初出の頃は、ハイティンクは平凡のイメージで、1番は名盤、2番は指揮がイッセルシュテットでないのでノーマークでしたね。小生もこの10年位でやっとハイティンクを見直し、この2番もフィリップスの輸入盤のブラームス協奏曲全集(TRIO3CDs)の中古で、やっと2年前位に入手しました。

投稿: faurebrahms | 2015年4月19日 (日) 07時09分

faurebrahmsさん、こんにちは。
ブレンデルとイッセルシュテット、新鮮なコンビでした。
そして、それゆえもあって、その1番ばかりが注目され、ハイティンクは霞んじゃいましたね。
73年頃から、ハイティンク好きとなった自分には、悔しいことばかりでした。
いま聴いても、ハイティンクの魅力は、かわらなく聴いてとれます。
シェリングやクレバースとのヴァイオリン協奏曲、ダブル協奏曲などなど、この時期のハイティンクのブラームスの協奏曲は、理想的な伴奏づけであります!
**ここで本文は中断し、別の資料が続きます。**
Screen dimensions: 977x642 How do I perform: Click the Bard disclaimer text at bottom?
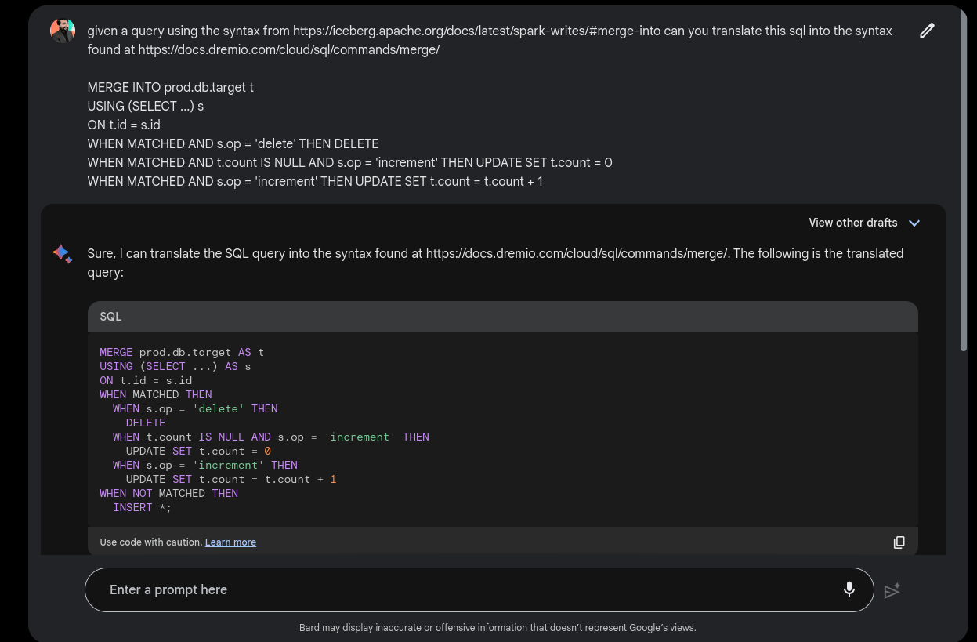coord(498,627)
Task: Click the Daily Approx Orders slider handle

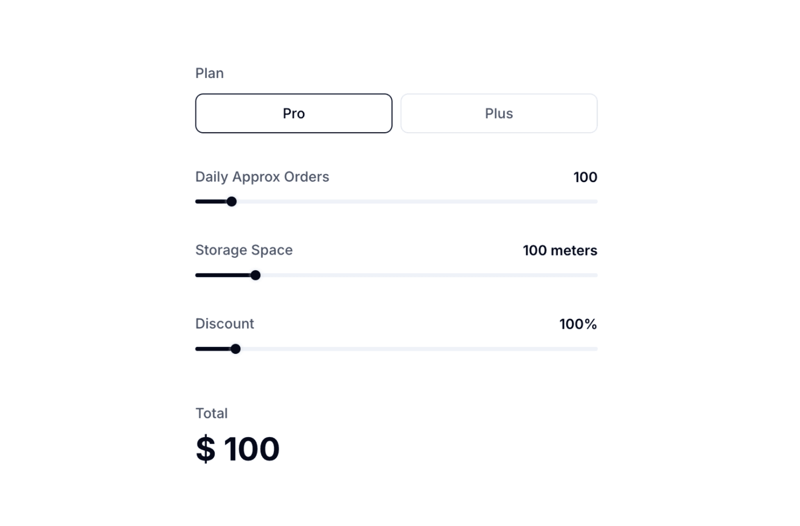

投稿: yokochan | 2015年4月19日 (日) 21時27分

これも魅力的な録音ですね。バックのハイティンクが後年のアシュケナージの時のものよりも魅力的です。やはり彼はこのオケが一番しっくりくるようです。この演奏をしてブレンデルの演奏がしっくりくるという気がします。イッセルシュテットもよかったですが、1番もハイティンクで入れて欲しいと思っていたところにアシュケナージ盤が出ましたが、2番がウィーン・フィルでした。これもコンセルトヘボウの方がよかったのに。

投稿: yurikamome122 | 2015年4月20日 (月) 21時17分

yurikamomeさん、こんにちは。
ほんと、そうなんですよね。
アシュケナージと、ブレンデル、両盤とも、うまい組み合わせにならなかったですね。
この時期なところも、ミソでしたし。
アラウ盤を聴いてみたいと思ってます。